The faces of the Native American people I photograph reveal to me a profound sense of the sacred. These people are descendants of those I first encountered in images by photographer Edward Curtis that I admired in a photo history class long ago. I remember being deeply moved by what I saw projected on the screen that day. Curtis’s photographs reveal something awesome (in its truest sense)—something that is majestic and universally human and beyond words. I believe there is a flow of energy in the great photographer’s images that brings them into the present and in turn makes them timeless. It is that sense of awe and even dignity I want to bring to light in the photographs I make and present here.”

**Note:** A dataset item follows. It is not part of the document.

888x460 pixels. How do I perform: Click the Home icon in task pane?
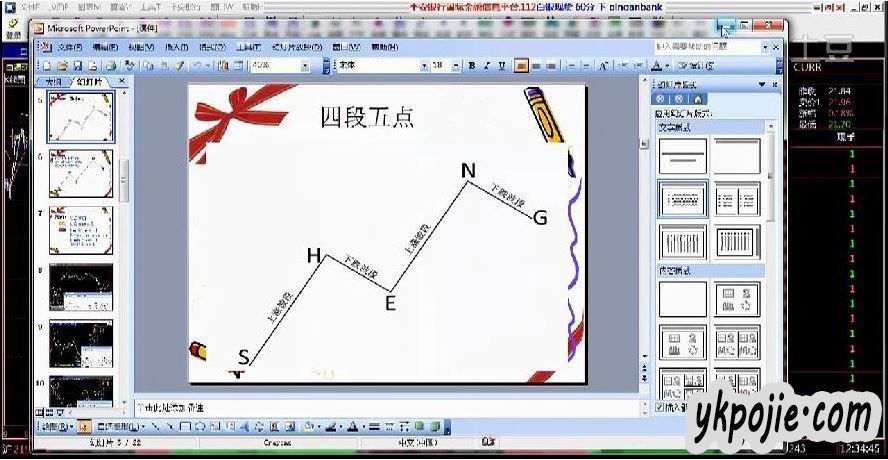coord(697,99)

–Essay, “Light of the Great Mystery,” Light of the Great Mystery, 2017 (limited edition)


“For me, a good photograph must be an open-ended conversation: it must contain an invitation to the viewer to wander and to linger and to stay awhile. If it’s merely a record of having been somewhere, no matter how well composed or beautiful the image, I am left empty.”

–Quote from book review, “Into the Great White Sands,” Landscape Photography Magazine, 2018


“I was always drawn to the outdoors, being out in nature and observing and watching whatever I could find in my backyard—leaves, insects, birds, small animals. I was a focused, contemplative child who enjoyed spending time alone and getting lost in the workings of the natural world, trying to figure out why the natural world seemed to work the way it did.  As an adult I continue to find great joy being out in nature, almost an obsession, and working as a photographer has given me the opportunity to constantly be learning something from my experiences in the natural world. For me it’s more than just about making pretty pictures—that’s nice certainly—but it’s more about having the opportunity to observe, to be a witness to the miraculousness of it all. While out photographing in the landscape, I have learned that I have to turn off the internal dialogue, to be quiet, still and patient so that the veil might be pierced and I am given a glimpse into some magic moment. And if I’m lucky enough for the veil to stay open long enough, I am given the gift of a beautiful photograph. Sharing these moments through my photographs brings me great joy.”